Davanti a un Pd che si “cala le brache”, come ha titolato oggi il Fatto Quotidiano, Matteo Renzi non poteva che starsene alla larga. Così, asserragliato nella sua Firenze, guardandosi bene dal scendere a Roma nel caos scoppiato ieri in Parlamento, il sindaco cerca di allontanare da sé l’ennesima figura bizzarra che, a giudizio di molti, ha fatto ieri il suo partito. Non ha proferito parola “Matteo”, anche la sua attesa e-news settimanale è saltata, ma la linea dettata ieri ai suoi parlamentari è stata quella di aperta contrapposizione alla scelta del Pd di assecondare la richiesta di sospensione, ridotta poi a un giorno, dei lavori parlamentari del Pdl dopo l’accelerazione della Cassazione sul processo Mediaset.

La bagarre parlamentare di ieri
Un gruppo di deputati del Pd fedeli al sindaco di Firenze capitanati da Michele Anzaldi ha fatto circolare una nota per polemizzare contro la gestione del voto da parte del Partito Democratico sulla richiesta del Pdl. E anche se la maggior parte si è turata il naso e ha votato come da indicazioni per il sì “per rispettare la disciplina del gruppo”, c’è chi come Paolo Gentiloni ha lasciato l’aula, affidando le sue considerazioni su Twitter: “La Camera sospende lavori fino a domani di fatto per protesta contro la Cassazione. Un precedente grave. Io non ho capito e non ho votato”.

Lontani dalle larghe intese
L’insofferenza dei renziani verso il governo delle larghe intese, accompagnata per altro da quella crescente di molti altri esponenti del partito, dai civatiani ai prodiani, si fa sempre più sentire. E risponde probabilmente alla strategia di Renzi di apparire l’uomo nel Pd più lontano da Silvio Berlusconi, dopo essere stato per molto tempo considerato forse il più vicino. Quella “macchia” del famoso pranzo ad Arcore vuole essere rimossa definitivamente, enfatizzando il suo essere l’anti-Silvio.
E questo significa due cose. Prima di tutto, rafforzare la sua immagine per gli elettori del Pd che lui con questo governo di “inciucio” con il Pdl non c’entra niente. Del resto, nelle sue frequenti apparizioni tv, ha sempre sottolineato che lui, a differenza dell’”amico Enrico”, non sarebbe ami riuscito a governare con Brunetta e Schifani.

Vicini al voto?
E poi il suo essere anti-Berlusconi può essere già letto in chiave elettorale. Sarà lui lo sfidante del leader del Pdl, sembra dire ai suoi tanti colleghi di partito che provano ad ostacolare la sua corsa. Ma la domanda è: quando? Più passa il tempo, più Renzi rischia di bruciarsi. Lui dice di stare bene a Firenze ma i preparativi in vista della sua scalata alla leadership del partito e del Paese proseguono senza sosta.

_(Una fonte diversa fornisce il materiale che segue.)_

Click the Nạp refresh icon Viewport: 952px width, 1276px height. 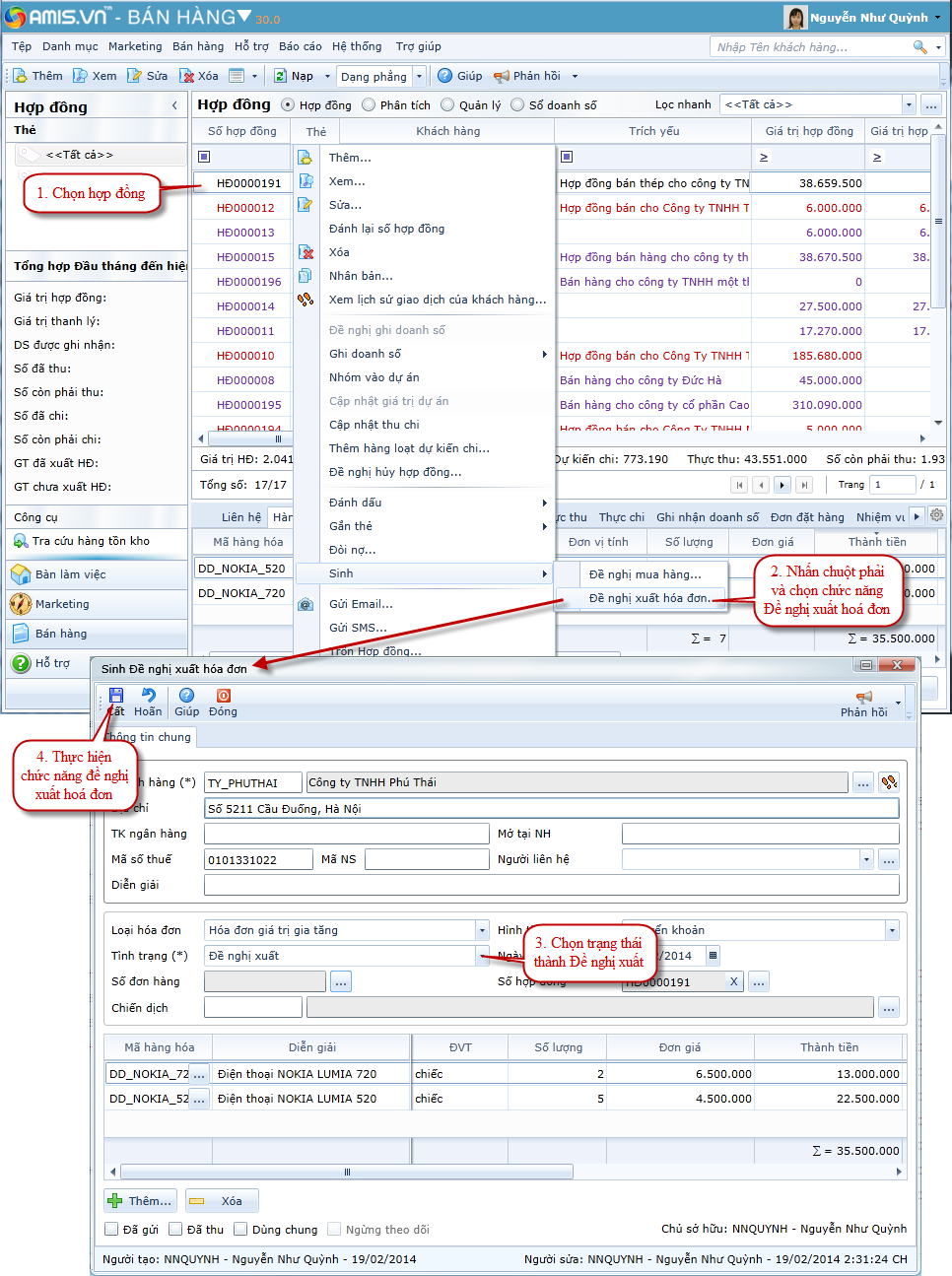281,76
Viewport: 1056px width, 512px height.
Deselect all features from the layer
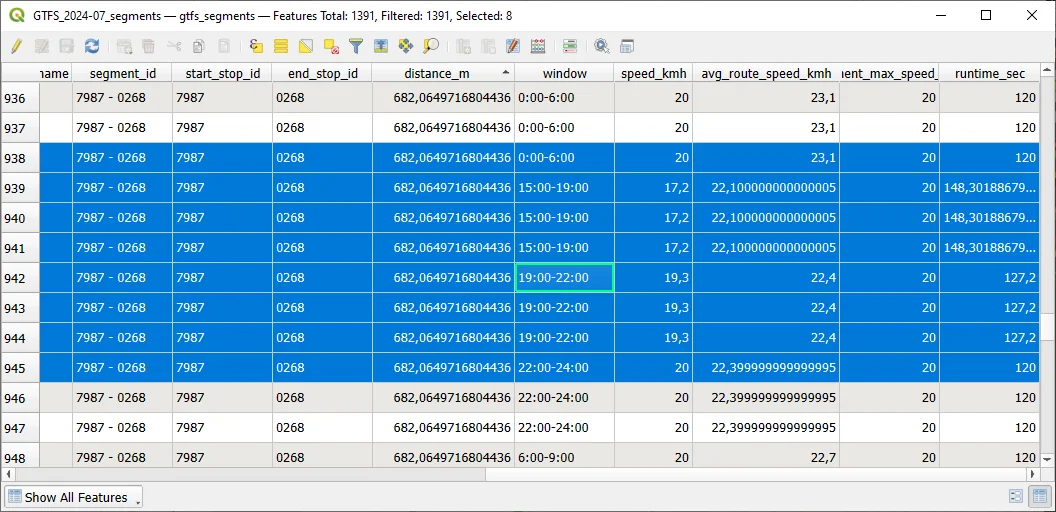coord(331,46)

Con una nuova irresistibile incognita: in caso di condanna di Berlusconi a fine luglio, il governo Letta potrebbe frantumarsi prima del previsto. E allora potrebbe arrivare in anticipo anche il tempo di nuove elezioni e di “Matteo”. Del resto, non è solo il Pdl a minacciarlo. Lo stesso segretario del Pd Guglielmo Epifani ha prospettato oggi all’Unità questa ipotesi: “O c’è un chiarimento serio e il Pdl dimostra di essere interessato ai problemi del Paese e non alle vicende giudiziarie di Berlusconi, oppure “con la stessa forza con cui abbiamo fatto nascere questo governo diciamo che così non si può andare avanti”.